6 Supervised Scale Measurement III: Linear Indices

Topics: Strategies for scale development without training data. Developing weights using qualitative expertise.

Required reading:

6.1 Seminar

In this class, we are going to do some analysis comparing the World Bank’s Human Capital Index to the UN’s Human Development Index. Both of these are measured at the country level. These are so obviously similar concepts, that the World Bank has a FAQ specifically addressing what is different about the Human Capital Index from the previously existing Human Development Index:

10. How does the Human Capital Index differ from UNDP’s Human Development Index?

“UNDP’s pioneering Human Development Index is a summary measure of average achievement along key dimensions of human development—a long and healthy life, being knowledgeable, and having a decent standard of living.

While both indices spotlight human capabilities as central to national development, the Human Capital Index also strengthens the economic case for investing in people.
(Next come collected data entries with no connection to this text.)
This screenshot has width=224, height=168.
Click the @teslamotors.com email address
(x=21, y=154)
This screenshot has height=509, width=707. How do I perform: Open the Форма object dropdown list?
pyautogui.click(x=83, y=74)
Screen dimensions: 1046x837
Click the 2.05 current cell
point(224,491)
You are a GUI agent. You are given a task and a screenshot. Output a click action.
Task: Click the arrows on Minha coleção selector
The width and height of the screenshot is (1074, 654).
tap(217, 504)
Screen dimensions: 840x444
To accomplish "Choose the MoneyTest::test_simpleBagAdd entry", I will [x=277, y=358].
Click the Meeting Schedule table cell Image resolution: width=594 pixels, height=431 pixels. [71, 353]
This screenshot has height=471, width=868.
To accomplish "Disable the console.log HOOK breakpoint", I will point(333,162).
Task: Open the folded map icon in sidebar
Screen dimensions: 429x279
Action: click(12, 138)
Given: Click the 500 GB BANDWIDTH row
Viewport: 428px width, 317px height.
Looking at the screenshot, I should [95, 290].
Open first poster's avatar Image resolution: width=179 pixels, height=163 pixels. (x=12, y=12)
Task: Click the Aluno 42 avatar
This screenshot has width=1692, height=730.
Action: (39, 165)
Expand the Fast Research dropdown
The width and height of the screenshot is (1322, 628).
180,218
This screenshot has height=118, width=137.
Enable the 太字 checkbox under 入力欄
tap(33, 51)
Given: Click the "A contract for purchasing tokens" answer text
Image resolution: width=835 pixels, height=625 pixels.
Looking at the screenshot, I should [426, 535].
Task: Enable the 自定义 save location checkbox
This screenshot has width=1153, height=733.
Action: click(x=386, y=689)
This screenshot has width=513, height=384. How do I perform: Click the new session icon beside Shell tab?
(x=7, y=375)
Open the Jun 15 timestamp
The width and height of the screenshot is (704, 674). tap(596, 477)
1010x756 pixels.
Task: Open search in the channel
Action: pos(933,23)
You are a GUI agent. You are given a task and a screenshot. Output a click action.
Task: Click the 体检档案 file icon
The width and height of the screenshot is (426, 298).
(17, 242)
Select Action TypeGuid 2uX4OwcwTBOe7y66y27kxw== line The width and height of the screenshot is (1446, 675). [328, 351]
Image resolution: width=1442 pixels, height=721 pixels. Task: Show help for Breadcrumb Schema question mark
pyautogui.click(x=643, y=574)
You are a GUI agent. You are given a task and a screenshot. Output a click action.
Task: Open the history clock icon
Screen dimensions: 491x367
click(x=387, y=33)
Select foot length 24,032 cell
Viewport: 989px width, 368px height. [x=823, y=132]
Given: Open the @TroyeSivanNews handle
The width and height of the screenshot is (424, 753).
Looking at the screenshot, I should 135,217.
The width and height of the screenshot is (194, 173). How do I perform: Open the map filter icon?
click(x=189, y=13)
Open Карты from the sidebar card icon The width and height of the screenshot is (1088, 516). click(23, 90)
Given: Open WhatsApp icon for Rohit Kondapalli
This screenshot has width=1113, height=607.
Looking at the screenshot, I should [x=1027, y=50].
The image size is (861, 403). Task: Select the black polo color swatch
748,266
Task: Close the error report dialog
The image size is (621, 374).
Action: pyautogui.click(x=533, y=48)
The two are highly complementary but differ in the way they are formulated.

The Human Capital Index links selected human capital outcomes with productivity and income levels. It is a forward-looking measure of how current health and education outcomes (including a new measure of learning-adjusted years of school) will shape productivity for the next generation of workers.”

The concept of development was defined by the authors of the Human Development Index as “a process of enlarging people’s choices”, so we can see that there is some conceptual distinction between the conceptualisation of HDI (human development facilitates individual human choices) and the conceptualisation of HCI (human capital facilitates economic productivity).

As discussed in the textbook, the Human Development Index is constructed as follows. HDI incorporates three sub-indices, a Life Expectancy Index \(I_{LE}\), an Education Index \(I_{E}\), and a Income Index \(I_{I}\). These sub-indices are defined in very minimalist ways, with just one or two indicators each (four overall). Each is defined such that the minimum score attainable is 0 and the maximum is 1. \(LE\) is life expectancy at birth. Mean years of schooling \(MYS\) is among those aged 25 and older while expected years of schooling \(EYS\) is a projection for those currently under 18. \(GNIpc\) is per capita gross national income in purchasing power parity US dollars:

\[I_{LE} = \frac{LE - 20}{85 - 20}\] \[I_{E} = \frac{1}{2} \cdot \frac{MYS}{15} + \frac{1}{2} \cdot \frac{EYS}{18}\] \[I_{I} = \frac{\log(GNIpc) - \log(100)}{\log(75000) - \log(100)}\]

As noted in the textbook, the benchmarks for what qualifies as full and what qualifies as zero on each of these sub-indices are quite important. These rescalings are designed to place all countries in the interval \(\left[0,1\right]\) and in the few cases where the rescaled values exceed that range, they are censored to the relevant extreme (this only occurs for the top end of the education and income indices). HDI then aggregates these three fractions:

\[HDI^3 = I_{LE} \cdot I_E \cdot I_I\]

This is a multiplicative aggregation: development is understood to arise out of jointly possessing life expectancy, education and income. These are complementary resources which do not substitute for one another.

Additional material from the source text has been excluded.